Ciertamente, la acción típica en este delito viene integrada por faltar a la verdad en el testimonio, que ha de recaer sobre aspectos esenciales a efectos del enjuiciamiento y no sobre cuestiones intrascendentes, quedando excluida la falsedad inocua. Como puede observarse, ha de referirse a hechos que sean relevantes, esenciales, pero no se exige necesariamente que lo declarado falsamente sea la clave del pleito en el que se vierte el falso testimonio, ni tampoco que tal testimonio falso haya sido decisivo para la resolución del pleito en uno u otro sentido, pues se trata de un delito de mera actividad sin que requiera para su consumación de la producción de resultado alguno.
En nuestro caso el testimonio de Alexis fue propuesto en el pleito civil por la parte demandada, por ser la persona a la que se le atribuía el mantener la nueva relación marital con la demandada, y su testimonio sí que era relevante para dar por probado o no si entre ellos mantenían una relación íntima, de pareja o sentimental, lo cual hubiese podido servir de prueba (juntos con otros datos que así lo corroboraran) de que entre ellos existía una relación de convivencia marital en los términos que exige el art. 101 del Código Civil .
Con su testimonio falso lo que hizo el acusado fue introducir en el proceso civil de una manera consciente un dato falso, a sabiendas de que ese dato podía ser relevante para la resolución de aquel proceso.
La prueba no fue suficiente para tener por probados todos estos extremos, pero lo cierto es que el testimonio del aquí acusado sí era relevante, y mintió sobre aspectos que sí tenían trascendencia a los efectos de la resolución de aquel pleito, y que en modo alguno carecían de relevancia para el mismo, por lo que se considera que la acción sí que es típica.
Como consecuencia de lo indicado, tampoco se estima que haya habido infracción de precepto legal al haber condenado al acusado por un delito de falso testimonio, al compartirse que sí se han reunido todos los elementos configuradores de tal delito.
CUARTO.-Por todo ello, el recurso de apelación interpuesto por la defensa del acusado debe ser íntegramente desestimado y confirmada la resolución recurrida.

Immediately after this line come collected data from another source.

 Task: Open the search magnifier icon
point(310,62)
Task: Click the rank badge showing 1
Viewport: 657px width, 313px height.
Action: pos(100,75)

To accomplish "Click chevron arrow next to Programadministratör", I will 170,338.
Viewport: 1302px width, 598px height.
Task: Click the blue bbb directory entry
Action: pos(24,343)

QUINTO.-En atención a lo expuesto, y de acuerdo con los artículos 239 y 240 de la Ley de Enjuiciamiento Criminal , no apreciándose motivos para la imposición de las costas de esta alzada a ninguna de las partes, se estima procedente declarar de oficio las costas de esta alzada.
Fallo
Que, desestimando el recurso de apelación interpuesto por DON Alexis contra la sentencia dictada por el Juzgado de lo Penal nº 2 de Valladolid en el procedimiento de que dimana el presente Rollo de Sala, debemos CONFIRMAR, como CONFIRMAMOS, mencionada resolución en todas sus partes, declarando de oficio las costas de esta alzada.

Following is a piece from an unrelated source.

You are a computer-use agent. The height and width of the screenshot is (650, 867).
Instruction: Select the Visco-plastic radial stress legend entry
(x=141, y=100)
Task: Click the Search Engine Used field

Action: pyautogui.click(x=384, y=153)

Expídase testimonio de la presente resolución que, con los autos originales, se remitirá al Juzgado de procedencia, quien deberá acusar recibo de los autos y de la certificación, y reportado que sea, archívese este rollo, previa nota.
Así por esta nuestra sentencia, contra la que no cabe interponer recurso ordinario alguno, definitivamente juzgando, lo pronunciamos, mandamos y firmamos.